*小課題*. 三宅純のインタビュー抜粋から、「それは、郷愁という言葉にも置き換えられる感覚なのでしょうか?」から「特定するつもりはありません。」までの部分を一字一句変えずに書き写してください。

*抜粋*.
==*==

小学6年のときにチャーリー・パーカーとマイルス・デイビスを聴かされて、雷に打たれたようになりました。その和声感、リズムの躍動、即興で奏でられる旋律、すべてにスリルを覚え、自分のやりたいことはこれしかないと思いました。

『Lost Memory Theatre act-1』はとても美しい作品ですが、まず、「失われた記憶の劇場」という主題が興味深く思いました。ヴィム・ヴェンダースがライナーで言っているように、それは「心象風景」に関する音楽ということなのでしょうか? 

三宅純(MJ):ヴェンダースさんにはご自身が感じられた通りに書いて下さいとお願いしました 。僕は常々言葉で限定することで、リスナーの感性を制限するようなことはしたくないと思ってきました。コンセプトノートに書いたように、失われた記憶が流入する劇場が自分のために欲しかったのです。そして結果的に失われた記憶を喚起するような音楽を創れたら良いと思いました。

それは、郷愁という言葉にも置き換えられる感覚なのでしょうか?

MJ:むしろ単に懐古的にはしたくありませんでした。「過去はいつも新しく、未来はいつも懐かしい」という言葉が好きです。パーツを見ると層になった記憶の断片から作られているのに、全体として聴くといままで聴いたことがないものが出来上がったという風にしたかったのです。

「失われた記憶が流入する劇場があってもいい」という考えは、音楽がしうることのひとつを表していると思います。記憶を喚起する音楽、思い出すことを促すであろう音楽を今回お作りするにあたって、何を重視されましたか? 

MJ:僕個人の記憶を投影するのではなく、 失った記憶を呼び覚ますトリガーになるような音楽とはどんなものだろう? というのが大きな課題でした。言うのは簡単ですが、実現は極めて困難です。まだ語り尽くせていないと感じるのでシリーズ化するかもしれません、『act-2』の曲はすでに出揃っています。

三宅さんご自身のリスナー体験として、自らの記憶を刺激するような音楽というと何がありますか?

MJ:物心ついた時から音楽とともに生きて来たので、数限りない音楽 、そして風景や香りが、さまざまな記憶と結びついています。特定するつもりはありません。

ご自身の記憶の風景のなかで、いつか音楽の主題にしたいものがあれば教えてください。

MJ:脳裏に残る情景があったとしても、実際に音にするかどうか、そのときが来るまでわからないのです。僕にはいつか音にしたい「感情の備蓄」のようなものがありますが、風景の備蓄はそれに比べると少ないように思えます。

==*==

*提供データ*.
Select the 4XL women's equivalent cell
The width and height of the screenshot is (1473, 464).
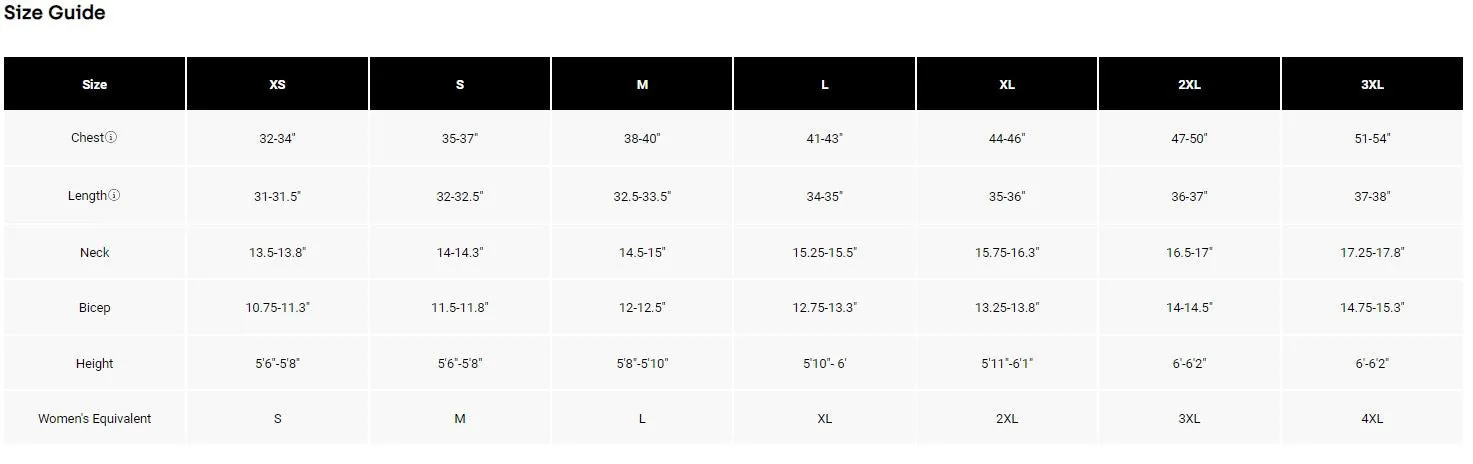[x=1372, y=419]
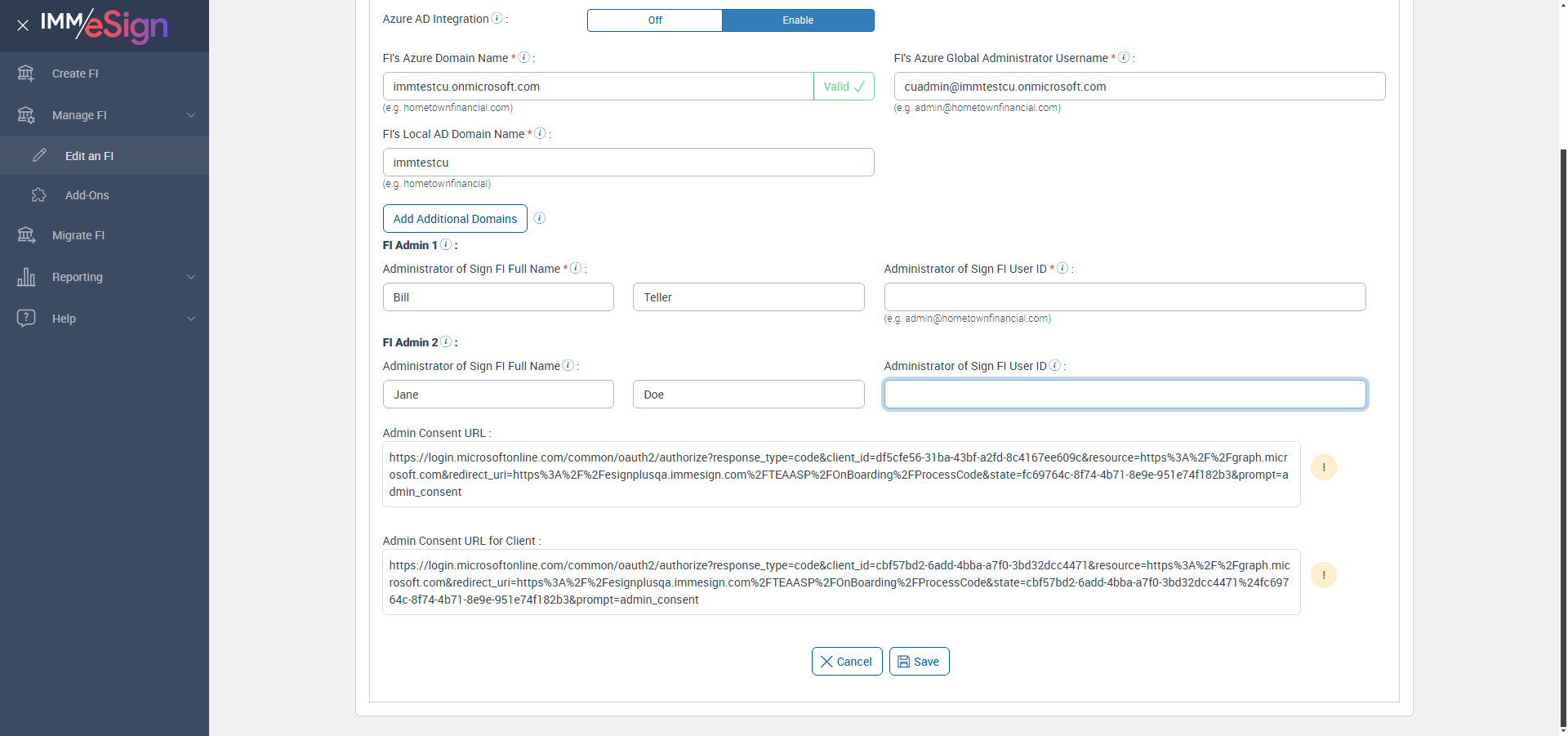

==*==

*完成した解答*.
それは、郷愁という言葉にも置き換えられる感覚なのでしょうか?

MJ:むしろ単に懐古的にはしたくありませんでした。「過去はいつも新しく、未来はいつも懐かしい」という言葉が好きです。パーツを見ると層になった記憶の断片から作られているのに、全体として聴くといままで聴いたことがないものが出来上がったという風にしたかったのです。

「失われた記憶が流入する劇場があってもいい」という考えは、音楽がしうることのひとつを表していると思います。記憶を喚起する音楽、思い出すことを促すであろう音楽を今回お作りするにあたって、何を重視されましたか? 

MJ:僕個人の記憶を投影するのではなく、 失った記憶を呼び覚ますトリガーになるような音楽とはどんなものだろう? というのが大きな課題でした。言うのは簡単ですが、実現は極めて困難です。まだ語り尽くせていないと感じるのでシリーズ化するかもしれません、『act-2』の曲はすでに出揃っています。

三宅さんご自身のリスナー体験として、自らの記憶を刺激するような音楽というと何がありますか?

MJ:物心ついた時から音楽とともに生きて来たので、数限りない音楽 、そして風景や香りが、さまざまな記憶と結びついています。特定するつもりはありません。